Selon Marc Halévy, l’économie réelle est devenue la servante de la folie spéculative. Nous sommes de nouveau sous la menace de bulles colossales prêtes à exploser. Dans un contexte de bascule d’une stratégie d’investissement matériel à une stratégie d’investissement immatériel, la logique des économies d’échelles ne joue plus.

Au-delà de l’inflation corrélée en partie structurellement à l’épuisement des matières premières et conjoncturellement à la guerre en Ukraine, nous sommes confrontés à une rupture économique qui repose sur le passage d’une économie de masse et de prix à une économie des intelligences et de la valeur. Dans ce contexte, notre 4ème défi va consister à faire face à la non-qualité de tout pour nous accomplir dans la virtuosité professionnelle par les valeurs d’usage.

  • 5ème révolution : éthologique

Enfin, en grande partie conséquence des ruptures précédentes, nous observons un mouvement qui s’est accéléré pendant la crise Covid consistant à passer de « réussir dans la vie » à « réussir sa vie ».

Jérémie Peltier, de la Fondation Jean-Jaurès, va même au-delà : « On est passé de faire carrière à réussir sa vie et de réussir sa vie à prendre soin de soi ».

Ce 5ème défi nous invite à affronter le vide de sens, à nous libérer des matérialismes et des égocentrismes.

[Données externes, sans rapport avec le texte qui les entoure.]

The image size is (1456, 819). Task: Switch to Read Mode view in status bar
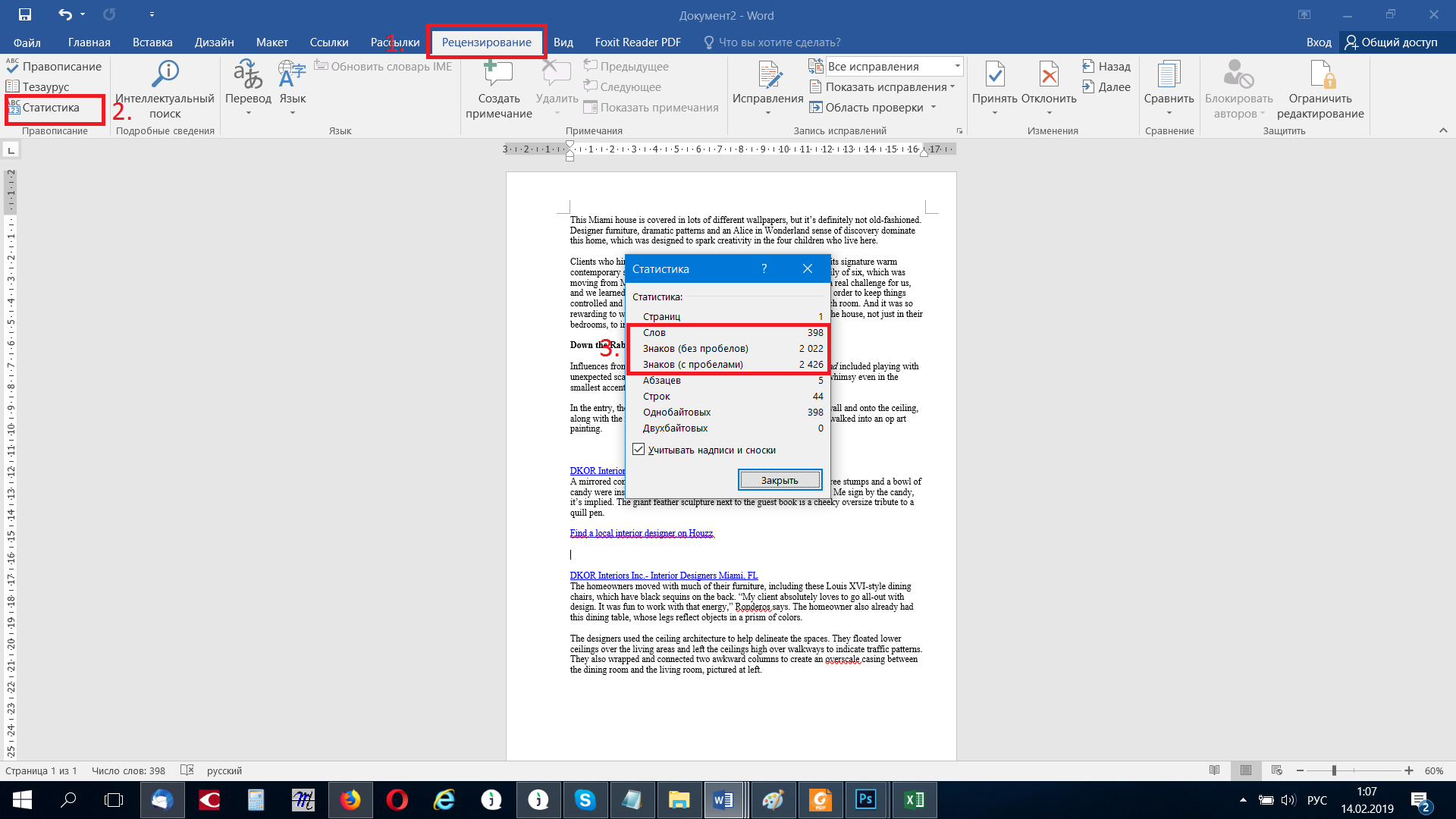click(1215, 770)

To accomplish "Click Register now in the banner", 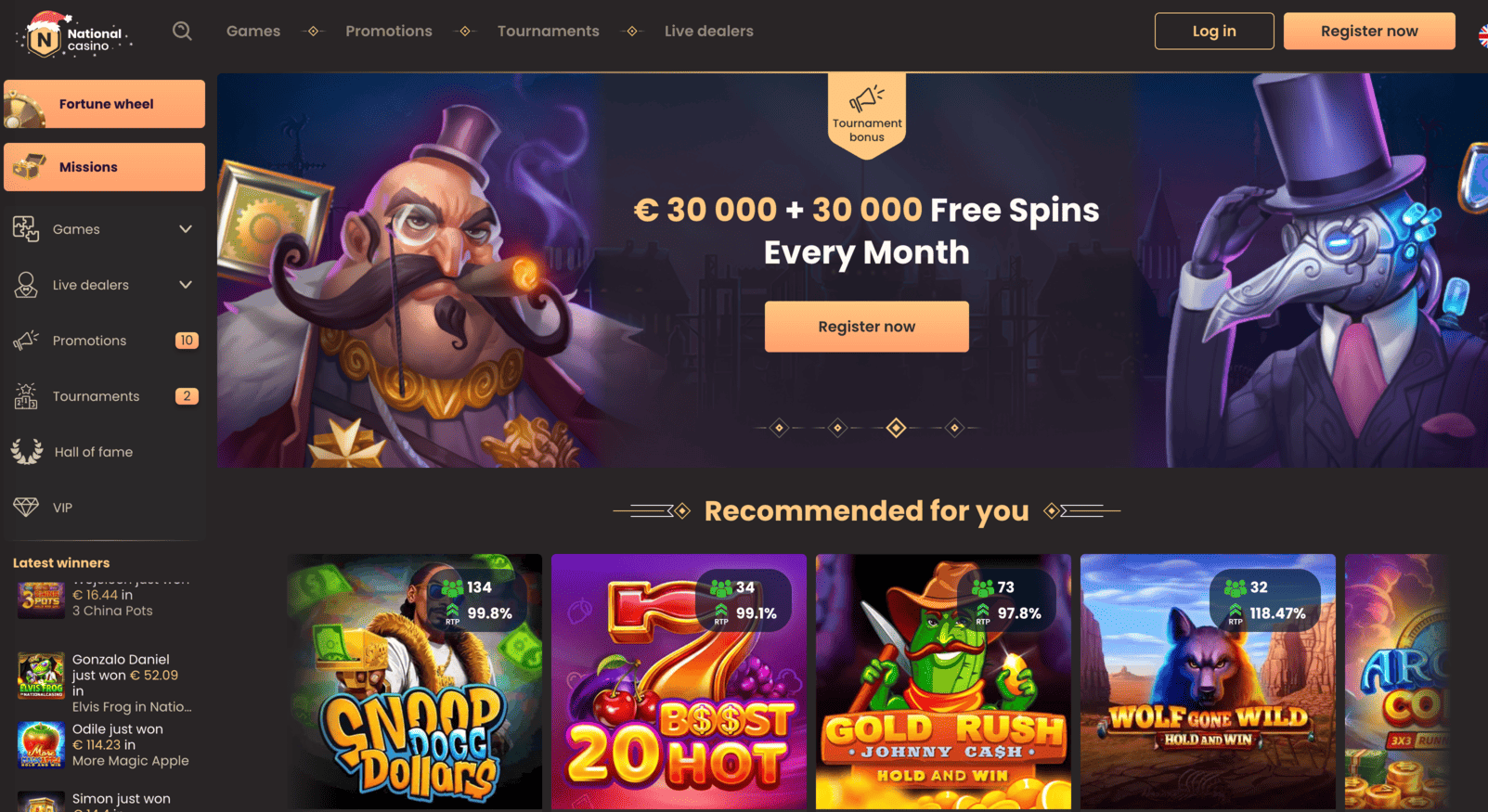I will 867,327.
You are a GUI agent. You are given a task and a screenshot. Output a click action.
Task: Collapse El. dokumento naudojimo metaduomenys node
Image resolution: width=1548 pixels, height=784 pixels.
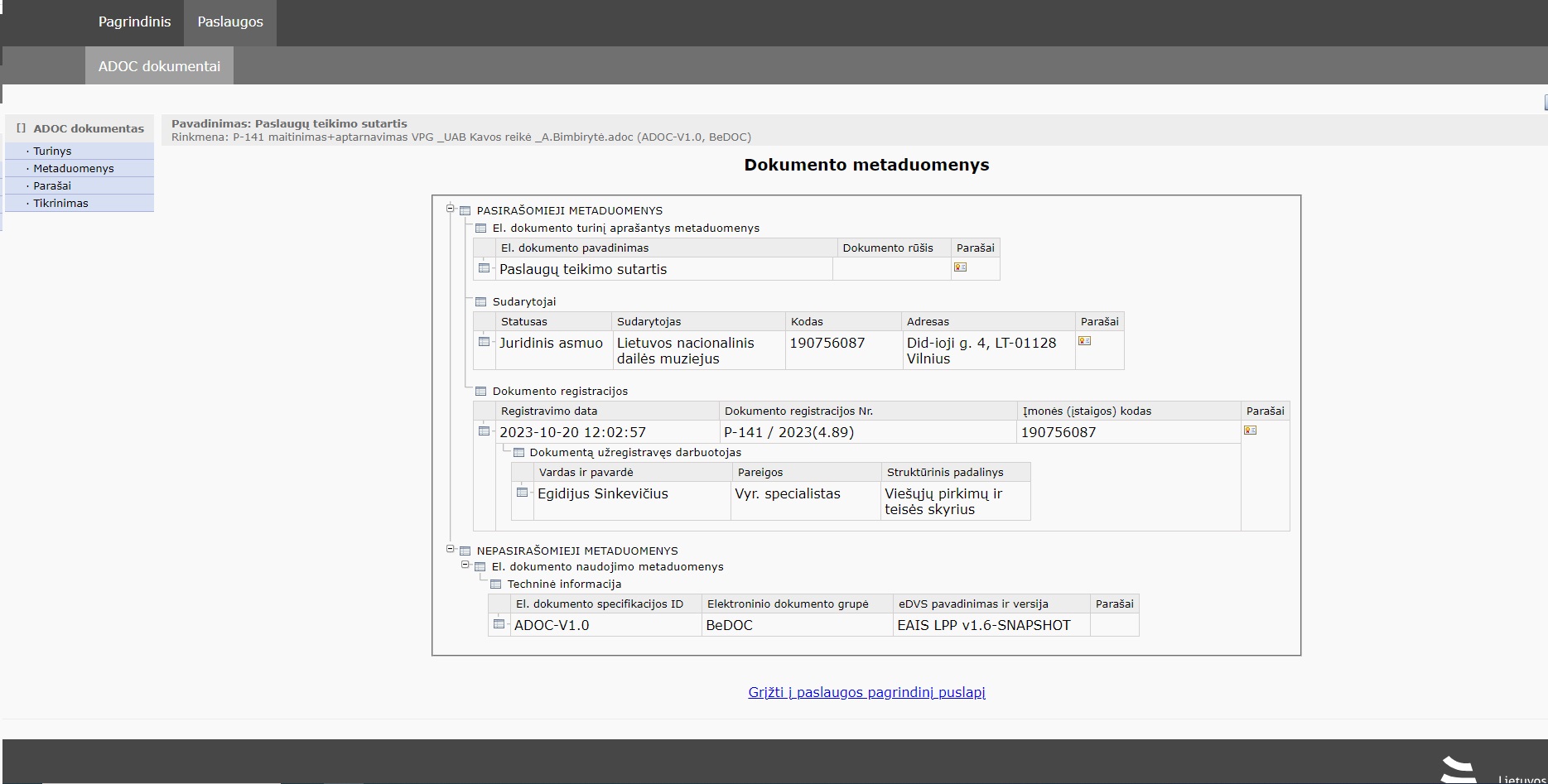pyautogui.click(x=465, y=565)
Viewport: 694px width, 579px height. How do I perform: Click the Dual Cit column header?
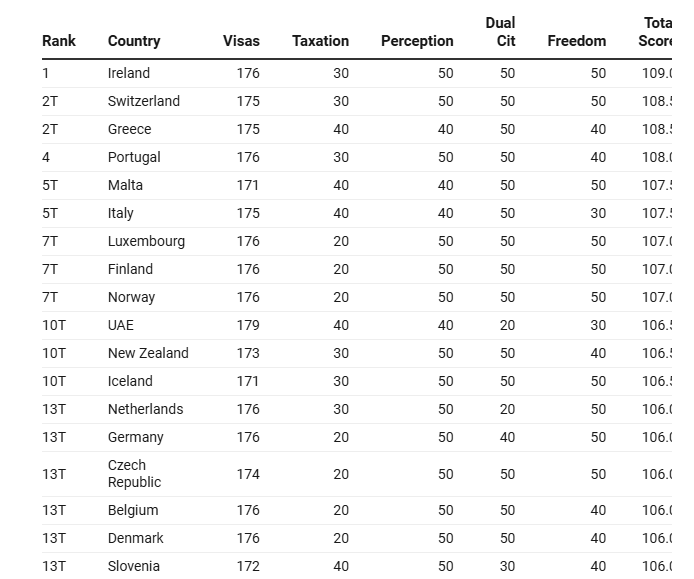(x=500, y=32)
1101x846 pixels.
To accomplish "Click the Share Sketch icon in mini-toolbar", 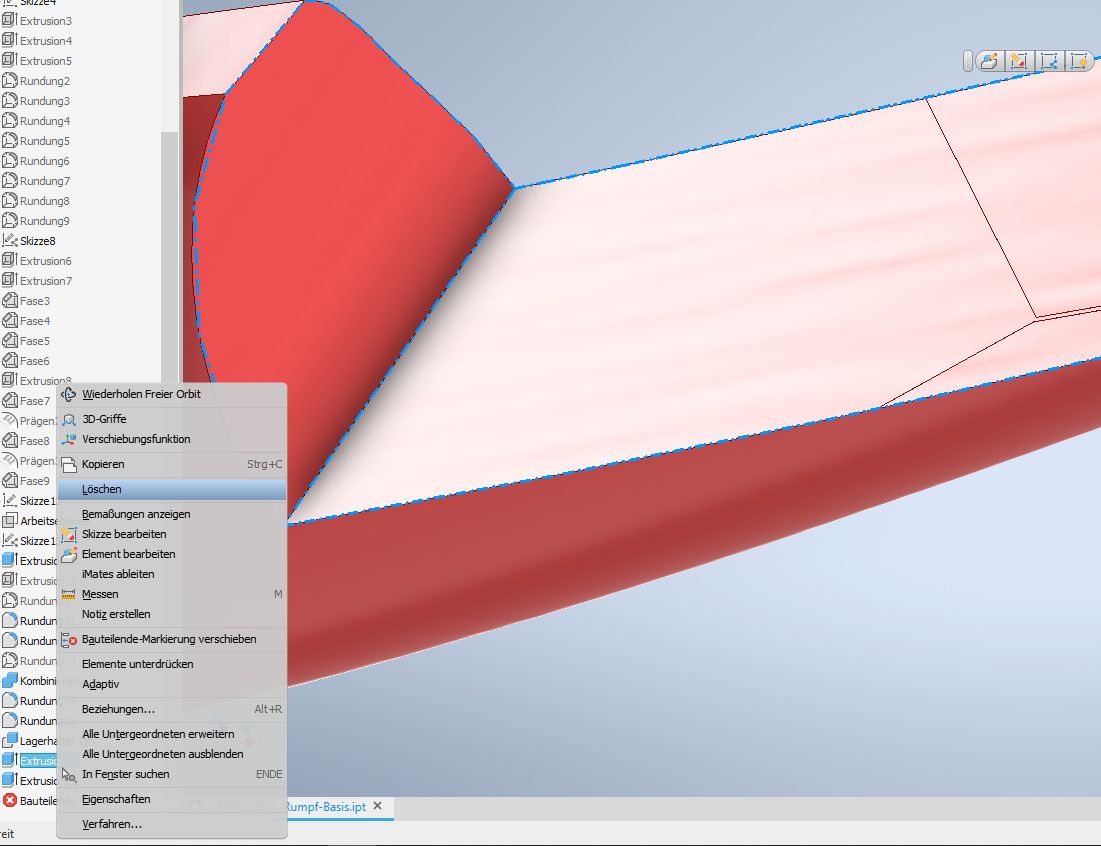I will [x=1049, y=61].
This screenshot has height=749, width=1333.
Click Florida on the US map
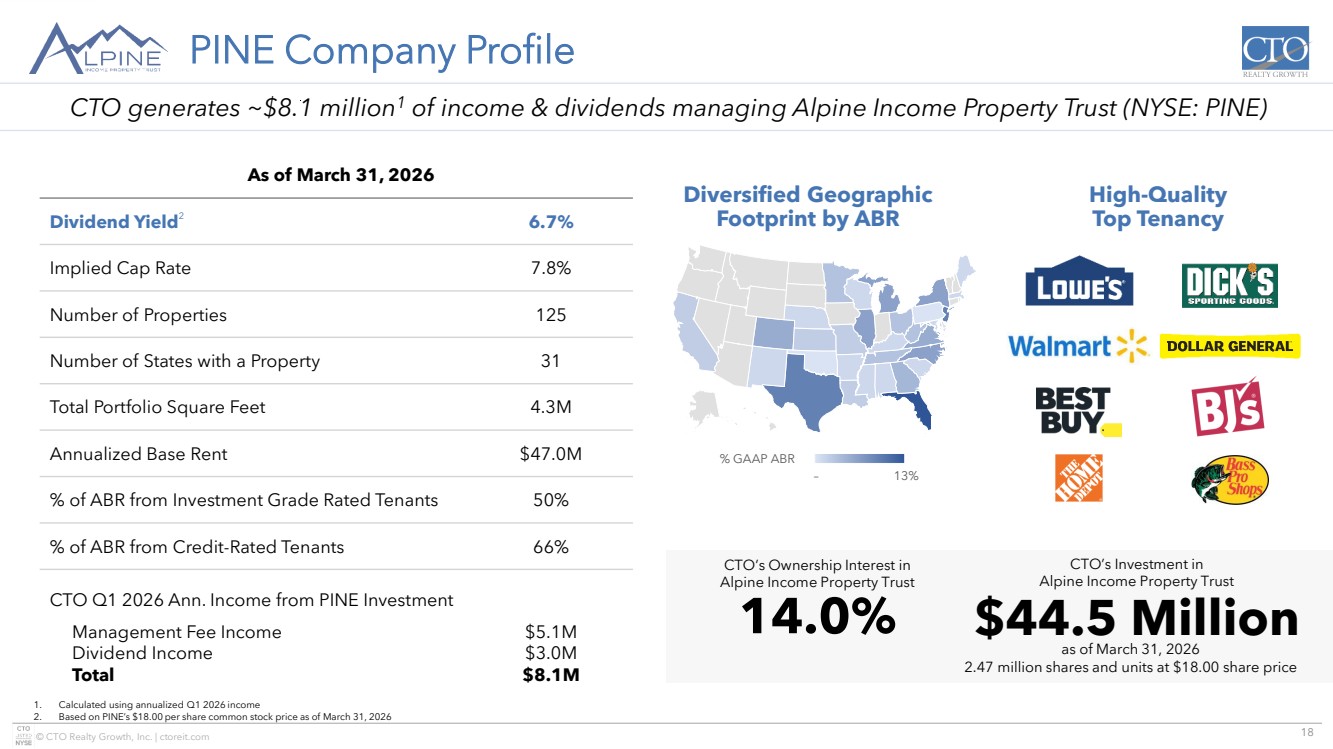click(916, 410)
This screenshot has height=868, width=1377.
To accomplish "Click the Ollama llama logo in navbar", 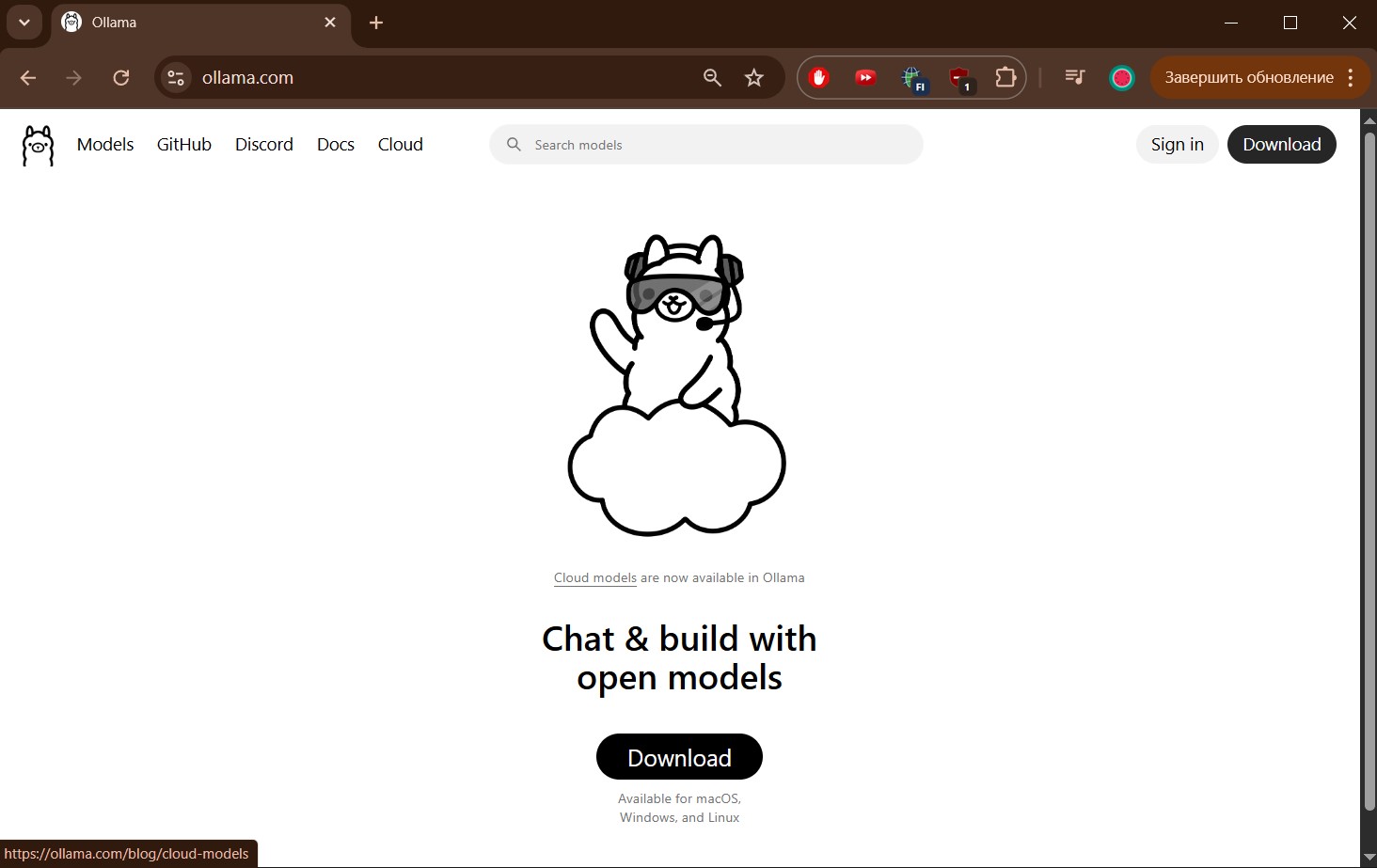I will [38, 146].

Il nous pousse à passer d’une logique de réussite sociale ou intime à une logique d’accomplissement de soi au service de ce qui nous dépasse. Ainsi, bon nombre d’entre nous ont d’ores déjà choisi de privilégier une raison d’être altruiste ou sociétale à une logique d’enrichissement insatiable.

5 révolutions, 5 bifurcations, qui génèrent d’ores et déjà dans nos vies personnelles et professionnelles quelques chaos qui semblent voués à s’amplifier dans les années à venir.

Que vous soyez salarié.e, entrepreneur.e ou dirigeant.e, les articles à venir vont vous proposer une immersion dans ces secousses de nos existences et quelques solutions pour les traverser avec le plus de sérénité et de succès possibles.